Em homenagem ao centenário do nascimento de Vittorio Bachelet, o Presidente da República, Sergio Mattarella, destacou o valor público do seu percurso intelectual e cívico. Para o chefe de Estado, a República reconhece a contribuição de Bachelet tanto como jurista quanto como educador e dirigente associativo, cuja trajetória ajudou a erguer alicerces firmes para a vida democrática italiana.
Mattarella recordou que Vittorio Bachelet soube conciliar a paixão pela pesquisa e pelo ensino com uma atuação social constante: primeiro na Federação Universitária Católica Italiana e depois na Azione Cattolica. Segundo o Presidente, o método de Bachelet sempre privilegiou o confronto e a conciliação — atitudes difíceis de praticar nos anos marcados pela conflitividade e pelas violências políticas.

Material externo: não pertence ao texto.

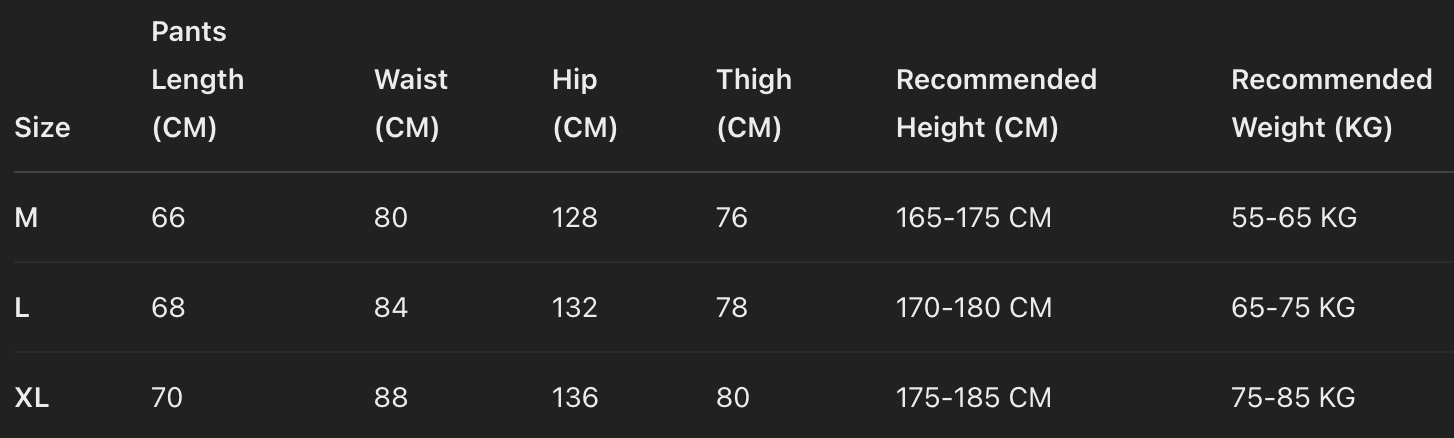Click the 170-180 CM height cell
1454x438 pixels.
tap(973, 308)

Na visão presidencial, o magistrado interpretou as funções institucionais e associativas à luz dos ideais de democracia e pluralismo. O diálogo, para Bachelet, era não apenas um princípio acadêmico, mas uma ferramenta vital para proteger o bem comum e fortalecer a coesão social — uma verdadeira ponte entre instituições e cidadania.
Como vice-presidente do Conselho Superior da Magistratura (CSM), Bachelet trabalhou para que fosse o próprio ordenamento democrático a derrotar a ameaça colocada pelo terrorismo à convivência civil do país, sem recorrer a medidas extraordinárias. Mattarella sublinhou que ele sempre fez apelò aos princípios constitucionais que sustentam a função jurisdicional, afirmando que a força da lei e dos procedimentos é o mais firme alicerce contra a violência.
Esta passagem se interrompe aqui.